Viko tersenyum menghampirinya. “Iya,
gue operasi plastik disini. Gimana gue ganteng kan?” Tanya Viko terkekeh.
“Kenapa loe nggak bilang bilang?
Kenapa tiba tiba disini? Kenapa nggak ada kabar? Berbulan bulan ini kenapa loe
nggak ngangkat telfon gue? Loe mau menhindar? Tapi bukan gini caranya?” Dhea
menahan tangis.
“Hey.” Viko mengelus kepala Dhea.
“Gue cuman bikin surprise buat elo.”
“Tapi nggak gini Vik.”
Viko memeluk Dhea erat. Erat sekali
hingga Dhea susah bernafas. Tapi Dhea diam saja. Ia nyaman dipeluk seperti ini
dengan Viko. “Gue sayang sama elo Dhe, Lo masih sayang kan sama gue?”
Dhea terdiam. Lama sekali. Dhea tak
menyangka Viko bakalan ngomong seprerti ini. Dhea menatap Viko lama, apa dia
sadar ngomong seperti itu.
Brak. Tiba tiba pintu dibuka. Kirana
tiba tiba disini. Secepat kilat ia langsung merebut Viko dari Dhea untuk jatuh
kepelukannya. “Gue cinta elo Vik.” Katanya lagi. “Ayo kita nikah. Gue nyesel
mentingin kerjaan dari pada elo.”
Viko diam saja diperlakukan seperti
itu. Dhea ternganga, ternyata sayang itu hanya sebagai sahabat. Dhea tiba tiba
mengambil langkah menjauh dari tempat itu dan langsung pergi. Ia terduduk
ditaman. Ia luapkan kekesalannya disana. Dhea menangis sejadi jadinya.
Seseorang lelaki datang menemuinya,
sebenarnya dia tadi berusaha mengejarnya tapi lari Dhea begitu kencang hingga
akhirnya lelaki itu menemukan Dhea disini.
“Kenapa loe pergi Dhe.”
Cepat cepat Dhea menghapus air
matanya. “Oh, enggak kok. Gue takut ngganggu. Kirana ternyata juga ada disini.

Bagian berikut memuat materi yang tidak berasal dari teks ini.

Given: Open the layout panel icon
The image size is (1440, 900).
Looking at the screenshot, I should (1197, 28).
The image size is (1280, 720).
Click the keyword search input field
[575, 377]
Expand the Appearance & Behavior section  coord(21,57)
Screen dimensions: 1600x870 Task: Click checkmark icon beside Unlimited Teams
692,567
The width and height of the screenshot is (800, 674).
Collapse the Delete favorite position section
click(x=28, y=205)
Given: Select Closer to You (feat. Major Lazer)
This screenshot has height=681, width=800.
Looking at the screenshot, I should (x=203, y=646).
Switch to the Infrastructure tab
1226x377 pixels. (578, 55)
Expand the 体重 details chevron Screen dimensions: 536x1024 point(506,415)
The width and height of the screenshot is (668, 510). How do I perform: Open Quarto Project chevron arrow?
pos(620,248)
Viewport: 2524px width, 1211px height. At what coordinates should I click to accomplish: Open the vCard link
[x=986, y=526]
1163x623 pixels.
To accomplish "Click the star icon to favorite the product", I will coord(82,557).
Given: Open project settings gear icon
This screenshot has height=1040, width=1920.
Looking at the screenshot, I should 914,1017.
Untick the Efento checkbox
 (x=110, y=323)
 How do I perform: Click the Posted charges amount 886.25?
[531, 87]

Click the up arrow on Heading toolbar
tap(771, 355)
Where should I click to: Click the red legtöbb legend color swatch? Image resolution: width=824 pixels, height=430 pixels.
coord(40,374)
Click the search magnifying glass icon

Sorry ya.” Dhea berusaha tegar walaupun ia tak bisa menyembunyikan sepenuhnya
rasa sakit hatinya.
“Gue juga nggak tahu kenapa Kirana
dateng kesini. Gue juga kaget kenapa dia tiba tiba disini. Yang gue kasih tahu
gue disini itu cuman elo Dhe, cuman elo.” Tegasnya lagi.
Dhea bangkit, ia ingin pulang. Ia
tak kuat harus begini terus menyaksikan rasa sakitnya bersama Viko. Tapi Viko
menahannya.
“Plis, jangan pergi lagi.” Viko
memohon. Ia mengeluarkan sebuah kotak ungu dan diberikannya pada Dhea. Viko
membantu membukanya. Sebuah cincin. Dhea meraihnya.
Dhea menangis. “Apa loe sengaja buat
gue sakit hati lagi? Kalok loe mau ngasih ke Kirana, kasih aja sendiri. Jangan
loe liatin ke gue?” Dhea menampik cincin itu.
Viko tak henti hentinya menenangkan
Dhea yang memberontak ingin pergi dari tempat itu. Kini Dhea benar benar tak
bisa menahan tangisannya. Pipi Dhea kini sudah basah akan air matanya. Viko
tetap berusaha memberikan cincin itu pada Dhea. Sekilas dia memperhatikan
cincin itu. Betapa kagetnya dia saat ia melihat namanya terukir jelas dicincin
itu. ‘Dhea’.
“Cincin ini buat elo.” Kata Viko.
Dhea tertunduk lemas. “Tapi.” Dhea
masih terisak. “Kirana dateng buat elo. Dia cinta sama elo. Loe seharusnya
ngelamar dia lagi. Dia bener bener nyesel udah ninggalin elo. Bukannya Kirana
itu cinta mati loe? Gue nggak mau elo nyesel.”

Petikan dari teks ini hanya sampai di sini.